Start of Recorded data

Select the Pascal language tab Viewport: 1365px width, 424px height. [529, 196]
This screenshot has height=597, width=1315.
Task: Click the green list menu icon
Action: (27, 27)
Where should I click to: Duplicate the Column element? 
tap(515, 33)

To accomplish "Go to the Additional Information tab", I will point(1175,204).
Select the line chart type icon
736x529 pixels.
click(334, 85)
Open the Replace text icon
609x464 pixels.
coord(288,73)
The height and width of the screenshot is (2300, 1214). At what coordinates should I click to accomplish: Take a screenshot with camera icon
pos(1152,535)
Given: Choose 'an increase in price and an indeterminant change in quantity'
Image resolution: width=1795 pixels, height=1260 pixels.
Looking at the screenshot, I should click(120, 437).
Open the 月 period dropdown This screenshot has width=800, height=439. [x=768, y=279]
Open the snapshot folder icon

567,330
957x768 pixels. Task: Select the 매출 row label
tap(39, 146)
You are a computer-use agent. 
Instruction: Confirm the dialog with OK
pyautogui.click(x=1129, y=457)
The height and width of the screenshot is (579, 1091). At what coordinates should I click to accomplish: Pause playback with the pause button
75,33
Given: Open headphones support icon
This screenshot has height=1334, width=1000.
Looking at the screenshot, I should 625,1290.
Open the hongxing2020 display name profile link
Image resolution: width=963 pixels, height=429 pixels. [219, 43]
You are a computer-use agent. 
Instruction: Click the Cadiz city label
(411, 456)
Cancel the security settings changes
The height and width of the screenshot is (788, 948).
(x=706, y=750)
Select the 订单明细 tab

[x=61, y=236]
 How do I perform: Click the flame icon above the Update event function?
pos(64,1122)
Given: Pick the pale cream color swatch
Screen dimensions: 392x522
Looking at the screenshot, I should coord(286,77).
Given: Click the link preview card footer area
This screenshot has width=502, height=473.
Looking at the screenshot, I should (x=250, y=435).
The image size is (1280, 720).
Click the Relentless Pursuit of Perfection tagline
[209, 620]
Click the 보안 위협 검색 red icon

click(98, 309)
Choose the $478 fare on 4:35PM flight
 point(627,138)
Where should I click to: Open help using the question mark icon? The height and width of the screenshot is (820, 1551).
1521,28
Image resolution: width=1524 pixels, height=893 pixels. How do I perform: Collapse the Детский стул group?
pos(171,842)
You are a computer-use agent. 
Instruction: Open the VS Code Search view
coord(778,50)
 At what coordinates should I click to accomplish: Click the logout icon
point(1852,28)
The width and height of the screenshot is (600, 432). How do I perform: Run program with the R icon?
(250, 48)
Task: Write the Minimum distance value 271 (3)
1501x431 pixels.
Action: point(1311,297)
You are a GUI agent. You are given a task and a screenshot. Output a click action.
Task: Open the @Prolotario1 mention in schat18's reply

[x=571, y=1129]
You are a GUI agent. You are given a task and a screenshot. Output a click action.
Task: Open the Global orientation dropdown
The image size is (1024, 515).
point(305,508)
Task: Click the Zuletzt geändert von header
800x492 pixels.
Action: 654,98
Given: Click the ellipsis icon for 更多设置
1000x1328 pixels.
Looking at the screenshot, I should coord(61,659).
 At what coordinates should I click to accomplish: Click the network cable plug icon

End of Recorded data

**What you have to do**
Copy every record above exactly as it is.

**Reply**
Select the Pascal language tab Viewport: 1365px width, 424px height. [529, 196]
This screenshot has height=597, width=1315.
Task: Click the green list menu icon
Action: (27, 27)
Where should I click to: Duplicate the Column element? 
tap(515, 33)

To accomplish "Go to the Additional Information tab", I will point(1175,204).
Select the line chart type icon
736x529 pixels.
click(334, 85)
Open the Replace text icon
609x464 pixels.
coord(288,73)
The height and width of the screenshot is (2300, 1214). At what coordinates should I click to accomplish: Take a screenshot with camera icon
pos(1152,535)
Given: Choose 'an increase in price and an indeterminant change in quantity'
Image resolution: width=1795 pixels, height=1260 pixels.
Looking at the screenshot, I should click(120, 437).
Open the 月 period dropdown This screenshot has width=800, height=439. [x=768, y=279]
Open the snapshot folder icon

567,330
957x768 pixels. Task: Select the 매출 row label
tap(39, 146)
You are a computer-use agent. 
Instruction: Confirm the dialog with OK
pyautogui.click(x=1129, y=457)
The height and width of the screenshot is (579, 1091). At what coordinates should I click to accomplish: Pause playback with the pause button
75,33
Given: Open headphones support icon
This screenshot has height=1334, width=1000.
Looking at the screenshot, I should 625,1290.
Open the hongxing2020 display name profile link
Image resolution: width=963 pixels, height=429 pixels. [219, 43]
You are a computer-use agent. 
Instruction: Click the Cadiz city label
(411, 456)
Cancel the security settings changes
The height and width of the screenshot is (788, 948).
(x=706, y=750)
Select the 订单明细 tab

[x=61, y=236]
 How do I perform: Click the flame icon above the Update event function?
pos(64,1122)
Given: Pick the pale cream color swatch
Screen dimensions: 392x522
Looking at the screenshot, I should coord(286,77).
Given: Click the link preview card footer area
This screenshot has width=502, height=473.
Looking at the screenshot, I should (x=250, y=435).
The image size is (1280, 720).
Click the Relentless Pursuit of Perfection tagline
[209, 620]
Click the 보안 위협 검색 red icon

click(98, 309)
Choose the $478 fare on 4:35PM flight
 point(627,138)
Where should I click to: Open help using the question mark icon? The height and width of the screenshot is (820, 1551).
1521,28
Image resolution: width=1524 pixels, height=893 pixels. How do I perform: Collapse the Детский стул group?
pos(171,842)
You are a computer-use agent. 
Instruction: Open the VS Code Search view
coord(778,50)
 At what coordinates should I click to accomplish: Click the logout icon
point(1852,28)
The width and height of the screenshot is (600, 432). How do I perform: Run program with the R icon?
(250, 48)
Task: Write the Minimum distance value 271 (3)
1501x431 pixels.
Action: point(1311,297)
You are a GUI agent. You are given a task and a screenshot. Output a click action.
Task: Open the @Prolotario1 mention in schat18's reply

[x=571, y=1129]
You are a GUI agent. You are given a task and a screenshot. Output a click action.
Task: Open the Global orientation dropdown
The image size is (1024, 515).
point(305,508)
Task: Click the Zuletzt geändert von header
800x492 pixels.
Action: 654,98
Given: Click the ellipsis icon for 更多设置
1000x1328 pixels.
Looking at the screenshot, I should coord(61,659).
 At what coordinates should I click to accomplish: Click the network cable plug icon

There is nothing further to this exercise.